====== INPUT MATERIAL

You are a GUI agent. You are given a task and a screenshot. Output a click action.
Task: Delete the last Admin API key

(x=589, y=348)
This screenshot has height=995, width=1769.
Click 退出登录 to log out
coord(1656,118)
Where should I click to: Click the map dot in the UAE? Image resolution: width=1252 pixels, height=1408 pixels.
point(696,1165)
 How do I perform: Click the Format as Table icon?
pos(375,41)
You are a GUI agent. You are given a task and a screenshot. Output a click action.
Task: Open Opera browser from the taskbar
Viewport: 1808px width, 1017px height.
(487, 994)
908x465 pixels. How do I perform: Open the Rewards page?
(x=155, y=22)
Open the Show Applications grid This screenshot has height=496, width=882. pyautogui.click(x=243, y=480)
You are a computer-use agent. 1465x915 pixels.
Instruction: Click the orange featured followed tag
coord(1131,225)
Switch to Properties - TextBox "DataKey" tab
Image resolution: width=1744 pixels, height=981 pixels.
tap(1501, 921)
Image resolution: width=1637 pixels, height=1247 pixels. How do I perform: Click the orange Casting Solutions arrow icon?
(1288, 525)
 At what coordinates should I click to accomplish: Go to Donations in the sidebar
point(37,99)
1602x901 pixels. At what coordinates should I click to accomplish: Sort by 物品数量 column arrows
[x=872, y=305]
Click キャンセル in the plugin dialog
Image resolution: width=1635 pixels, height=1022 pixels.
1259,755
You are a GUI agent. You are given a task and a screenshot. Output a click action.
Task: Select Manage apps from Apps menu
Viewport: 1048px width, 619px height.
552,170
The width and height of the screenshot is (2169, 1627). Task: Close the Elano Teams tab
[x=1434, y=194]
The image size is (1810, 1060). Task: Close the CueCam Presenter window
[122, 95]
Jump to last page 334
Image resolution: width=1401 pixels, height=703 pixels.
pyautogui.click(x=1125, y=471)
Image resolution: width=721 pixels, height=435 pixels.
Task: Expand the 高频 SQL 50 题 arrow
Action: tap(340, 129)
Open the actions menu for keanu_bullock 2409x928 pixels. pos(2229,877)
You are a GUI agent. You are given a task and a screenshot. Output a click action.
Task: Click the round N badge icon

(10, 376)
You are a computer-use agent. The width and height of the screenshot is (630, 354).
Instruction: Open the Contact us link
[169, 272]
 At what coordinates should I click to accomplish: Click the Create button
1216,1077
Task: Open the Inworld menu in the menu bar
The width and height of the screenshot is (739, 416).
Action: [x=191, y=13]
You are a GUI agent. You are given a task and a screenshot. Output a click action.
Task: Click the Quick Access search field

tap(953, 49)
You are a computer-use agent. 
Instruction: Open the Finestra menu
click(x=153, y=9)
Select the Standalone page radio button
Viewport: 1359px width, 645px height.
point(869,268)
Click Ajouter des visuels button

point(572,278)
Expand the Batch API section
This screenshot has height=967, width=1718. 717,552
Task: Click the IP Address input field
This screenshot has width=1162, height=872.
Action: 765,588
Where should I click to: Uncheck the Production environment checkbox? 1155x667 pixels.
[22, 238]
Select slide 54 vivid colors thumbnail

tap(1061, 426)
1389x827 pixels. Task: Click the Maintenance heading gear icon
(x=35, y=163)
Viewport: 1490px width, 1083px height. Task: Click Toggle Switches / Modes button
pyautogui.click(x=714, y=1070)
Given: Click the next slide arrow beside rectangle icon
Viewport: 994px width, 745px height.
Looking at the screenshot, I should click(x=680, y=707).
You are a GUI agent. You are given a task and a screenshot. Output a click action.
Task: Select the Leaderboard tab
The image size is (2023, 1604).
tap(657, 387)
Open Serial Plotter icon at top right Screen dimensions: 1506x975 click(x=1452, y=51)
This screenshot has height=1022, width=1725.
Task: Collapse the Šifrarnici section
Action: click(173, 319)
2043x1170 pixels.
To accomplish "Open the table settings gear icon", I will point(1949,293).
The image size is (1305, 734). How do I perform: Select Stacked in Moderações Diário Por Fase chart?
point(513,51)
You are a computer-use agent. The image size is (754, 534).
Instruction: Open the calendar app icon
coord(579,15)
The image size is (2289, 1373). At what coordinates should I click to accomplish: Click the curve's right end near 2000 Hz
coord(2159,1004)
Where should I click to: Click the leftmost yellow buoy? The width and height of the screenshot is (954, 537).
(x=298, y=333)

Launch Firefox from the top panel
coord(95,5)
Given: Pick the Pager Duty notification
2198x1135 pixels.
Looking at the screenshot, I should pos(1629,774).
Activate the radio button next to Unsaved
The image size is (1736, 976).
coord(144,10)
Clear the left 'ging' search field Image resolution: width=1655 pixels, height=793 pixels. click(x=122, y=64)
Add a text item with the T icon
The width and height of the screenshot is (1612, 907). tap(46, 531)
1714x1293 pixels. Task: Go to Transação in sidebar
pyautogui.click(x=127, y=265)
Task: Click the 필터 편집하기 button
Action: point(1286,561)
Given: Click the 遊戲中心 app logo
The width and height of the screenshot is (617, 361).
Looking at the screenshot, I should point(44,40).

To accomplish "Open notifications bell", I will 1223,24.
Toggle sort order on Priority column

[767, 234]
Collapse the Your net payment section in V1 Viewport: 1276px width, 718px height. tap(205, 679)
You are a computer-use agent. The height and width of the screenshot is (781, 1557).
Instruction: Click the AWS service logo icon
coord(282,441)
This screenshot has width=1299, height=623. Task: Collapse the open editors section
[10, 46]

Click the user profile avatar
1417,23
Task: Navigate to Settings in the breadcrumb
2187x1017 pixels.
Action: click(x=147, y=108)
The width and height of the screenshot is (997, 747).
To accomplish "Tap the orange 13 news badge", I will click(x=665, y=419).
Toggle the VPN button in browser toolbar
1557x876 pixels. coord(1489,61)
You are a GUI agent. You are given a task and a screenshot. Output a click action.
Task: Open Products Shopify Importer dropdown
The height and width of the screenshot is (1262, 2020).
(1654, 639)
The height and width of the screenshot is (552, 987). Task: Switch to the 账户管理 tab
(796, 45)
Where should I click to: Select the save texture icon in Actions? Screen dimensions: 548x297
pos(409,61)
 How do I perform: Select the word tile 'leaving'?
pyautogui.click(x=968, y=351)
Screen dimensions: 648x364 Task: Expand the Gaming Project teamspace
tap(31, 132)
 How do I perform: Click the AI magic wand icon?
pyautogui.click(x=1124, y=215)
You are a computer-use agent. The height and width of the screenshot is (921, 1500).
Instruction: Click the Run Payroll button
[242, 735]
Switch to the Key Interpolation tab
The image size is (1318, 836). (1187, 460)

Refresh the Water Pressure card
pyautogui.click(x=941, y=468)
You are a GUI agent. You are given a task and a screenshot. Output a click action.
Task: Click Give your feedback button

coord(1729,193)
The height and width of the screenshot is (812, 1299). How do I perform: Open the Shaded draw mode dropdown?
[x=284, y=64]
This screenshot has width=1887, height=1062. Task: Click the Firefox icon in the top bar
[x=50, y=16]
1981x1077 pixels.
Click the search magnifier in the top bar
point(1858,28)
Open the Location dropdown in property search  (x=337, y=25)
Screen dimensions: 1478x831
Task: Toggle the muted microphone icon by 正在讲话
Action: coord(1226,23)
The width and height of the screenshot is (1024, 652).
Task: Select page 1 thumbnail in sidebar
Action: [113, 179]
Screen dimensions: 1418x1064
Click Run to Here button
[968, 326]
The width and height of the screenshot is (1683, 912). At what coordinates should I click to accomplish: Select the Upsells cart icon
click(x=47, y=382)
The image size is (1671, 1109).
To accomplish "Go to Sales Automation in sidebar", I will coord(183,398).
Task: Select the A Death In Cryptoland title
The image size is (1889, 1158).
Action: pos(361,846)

============

YOUR GOAL - Write out each record exactly, without addition or omission.

ANSWER FOR THE TASK -
You are a GUI agent. You are given a task and a screenshot. Output a click action.
Task: Delete the last Admin API key

(x=589, y=348)
This screenshot has height=995, width=1769.
Click 退出登录 to log out
coord(1656,118)
Where should I click to: Click the map dot in the UAE? Image resolution: width=1252 pixels, height=1408 pixels.
point(696,1165)
 How do I perform: Click the Format as Table icon?
pos(375,41)
You are a GUI agent. You are given a task and a screenshot. Output a click action.
Task: Open Opera browser from the taskbar
Viewport: 1808px width, 1017px height.
(487, 994)
908x465 pixels. How do I perform: Open the Rewards page?
(x=155, y=22)
Open the Show Applications grid This screenshot has height=496, width=882. pyautogui.click(x=243, y=480)
You are a computer-use agent. 1465x915 pixels.
Instruction: Click the orange featured followed tag
coord(1131,225)
Switch to Properties - TextBox "DataKey" tab
Image resolution: width=1744 pixels, height=981 pixels.
tap(1501, 921)
Image resolution: width=1637 pixels, height=1247 pixels. How do I perform: Click the orange Casting Solutions arrow icon?
(1288, 525)
 At what coordinates should I click to accomplish: Go to Donations in the sidebar
point(37,99)
1602x901 pixels. At what coordinates should I click to accomplish: Sort by 物品数量 column arrows
[x=872, y=305]
Click キャンセル in the plugin dialog
Image resolution: width=1635 pixels, height=1022 pixels.
1259,755
You are a GUI agent. You are given a task and a screenshot. Output a click action.
Task: Select Manage apps from Apps menu
Viewport: 1048px width, 619px height.
552,170
The width and height of the screenshot is (2169, 1627). Task: Close the Elano Teams tab
[x=1434, y=194]
The image size is (1810, 1060). Task: Close the CueCam Presenter window
[122, 95]
Jump to last page 334
Image resolution: width=1401 pixels, height=703 pixels.
pyautogui.click(x=1125, y=471)
Image resolution: width=721 pixels, height=435 pixels.
Task: Expand the 高频 SQL 50 题 arrow
Action: tap(340, 129)
Open the actions menu for keanu_bullock 2409x928 pixels. pos(2229,877)
You are a GUI agent. You are given a task and a screenshot. Output a click action.
Task: Click the round N badge icon

(10, 376)
You are a computer-use agent. The width and height of the screenshot is (630, 354).
Instruction: Open the Contact us link
[169, 272]
 At what coordinates should I click to accomplish: Click the Create button
1216,1077
Task: Open the Inworld menu in the menu bar
The width and height of the screenshot is (739, 416).
Action: [x=191, y=13]
You are a GUI agent. You are given a task and a screenshot. Output a click action.
Task: Click the Quick Access search field

tap(953, 49)
You are a computer-use agent. 
Instruction: Open the Finestra menu
click(x=153, y=9)
Select the Standalone page radio button
Viewport: 1359px width, 645px height.
point(869,268)
Click Ajouter des visuels button

point(572,278)
Expand the Batch API section
This screenshot has height=967, width=1718. 717,552
Task: Click the IP Address input field
This screenshot has width=1162, height=872.
Action: 765,588
Where should I click to: Uncheck the Production environment checkbox? 1155x667 pixels.
[22, 238]
Select slide 54 vivid colors thumbnail

tap(1061, 426)
1389x827 pixels. Task: Click the Maintenance heading gear icon
(x=35, y=163)
Viewport: 1490px width, 1083px height. Task: Click Toggle Switches / Modes button
pyautogui.click(x=714, y=1070)
Given: Click the next slide arrow beside rectangle icon
Viewport: 994px width, 745px height.
Looking at the screenshot, I should click(x=680, y=707).
You are a GUI agent. You are given a task and a screenshot. Output a click action.
Task: Select the Leaderboard tab
The image size is (2023, 1604).
tap(657, 387)
Open Serial Plotter icon at top right Screen dimensions: 1506x975 click(x=1452, y=51)
This screenshot has height=1022, width=1725.
Task: Collapse the Šifrarnici section
Action: click(173, 319)
2043x1170 pixels.
To accomplish "Open the table settings gear icon", I will point(1949,293).
The image size is (1305, 734). How do I perform: Select Stacked in Moderações Diário Por Fase chart?
point(513,51)
You are a computer-use agent. The image size is (754, 534).
Instruction: Open the calendar app icon
coord(579,15)
The image size is (2289, 1373). At what coordinates should I click to accomplish: Click the curve's right end near 2000 Hz
coord(2159,1004)
Where should I click to: Click the leftmost yellow buoy? The width and height of the screenshot is (954, 537).
(x=298, y=333)

Launch Firefox from the top panel
coord(95,5)
Given: Pick the Pager Duty notification
2198x1135 pixels.
Looking at the screenshot, I should pos(1629,774).
Activate the radio button next to Unsaved
The image size is (1736, 976).
coord(144,10)
Clear the left 'ging' search field Image resolution: width=1655 pixels, height=793 pixels. click(x=122, y=64)
Add a text item with the T icon
The width and height of the screenshot is (1612, 907). tap(46, 531)
1714x1293 pixels. Task: Go to Transação in sidebar
pyautogui.click(x=127, y=265)
Task: Click the 필터 편집하기 button
Action: point(1286,561)
Given: Click the 遊戲中心 app logo
The width and height of the screenshot is (617, 361).
Looking at the screenshot, I should point(44,40).

To accomplish "Open notifications bell", I will 1223,24.
Toggle sort order on Priority column

[767, 234]
Collapse the Your net payment section in V1 Viewport: 1276px width, 718px height. tap(205, 679)
You are a computer-use agent. The height and width of the screenshot is (781, 1557).
Instruction: Click the AWS service logo icon
coord(282,441)
This screenshot has width=1299, height=623. Task: Collapse the open editors section
[10, 46]

Click the user profile avatar
1417,23
Task: Navigate to Settings in the breadcrumb
2187x1017 pixels.
Action: click(x=147, y=108)
The width and height of the screenshot is (997, 747).
To accomplish "Tap the orange 13 news badge", I will click(x=665, y=419).
Toggle the VPN button in browser toolbar
1557x876 pixels. coord(1489,61)
You are a GUI agent. You are given a task and a screenshot. Output a click action.
Task: Open Products Shopify Importer dropdown
The height and width of the screenshot is (1262, 2020).
(1654, 639)
The height and width of the screenshot is (552, 987). Task: Switch to the 账户管理 tab
(796, 45)
Where should I click to: Select the save texture icon in Actions? Screen dimensions: 548x297
pos(409,61)
 How do I perform: Select the word tile 'leaving'?
pyautogui.click(x=968, y=351)
Screen dimensions: 648x364 Task: Expand the Gaming Project teamspace
tap(31, 132)
 How do I perform: Click the AI magic wand icon?
pyautogui.click(x=1124, y=215)
You are a computer-use agent. The height and width of the screenshot is (921, 1500).
Instruction: Click the Run Payroll button
[242, 735]
Switch to the Key Interpolation tab
The image size is (1318, 836). (1187, 460)

Refresh the Water Pressure card
pyautogui.click(x=941, y=468)
You are a GUI agent. You are given a task and a screenshot. Output a click action.
Task: Click Give your feedback button

coord(1729,193)
The height and width of the screenshot is (812, 1299). How do I perform: Open the Shaded draw mode dropdown?
[x=284, y=64]
This screenshot has width=1887, height=1062. Task: Click the Firefox icon in the top bar
[x=50, y=16]
1981x1077 pixels.
Click the search magnifier in the top bar
point(1858,28)
Open the Location dropdown in property search  (x=337, y=25)
Screen dimensions: 1478x831
Task: Toggle the muted microphone icon by 正在讲话
Action: coord(1226,23)
The width and height of the screenshot is (1024, 652).
Task: Select page 1 thumbnail in sidebar
Action: [113, 179]
Screen dimensions: 1418x1064
Click Run to Here button
[968, 326]
The width and height of the screenshot is (1683, 912). At what coordinates should I click to accomplish: Select the Upsells cart icon
click(x=47, y=382)
The image size is (1671, 1109).
To accomplish "Go to Sales Automation in sidebar", I will coord(183,398).
Task: Select the A Death In Cryptoland title
The image size is (1889, 1158).
Action: pos(361,846)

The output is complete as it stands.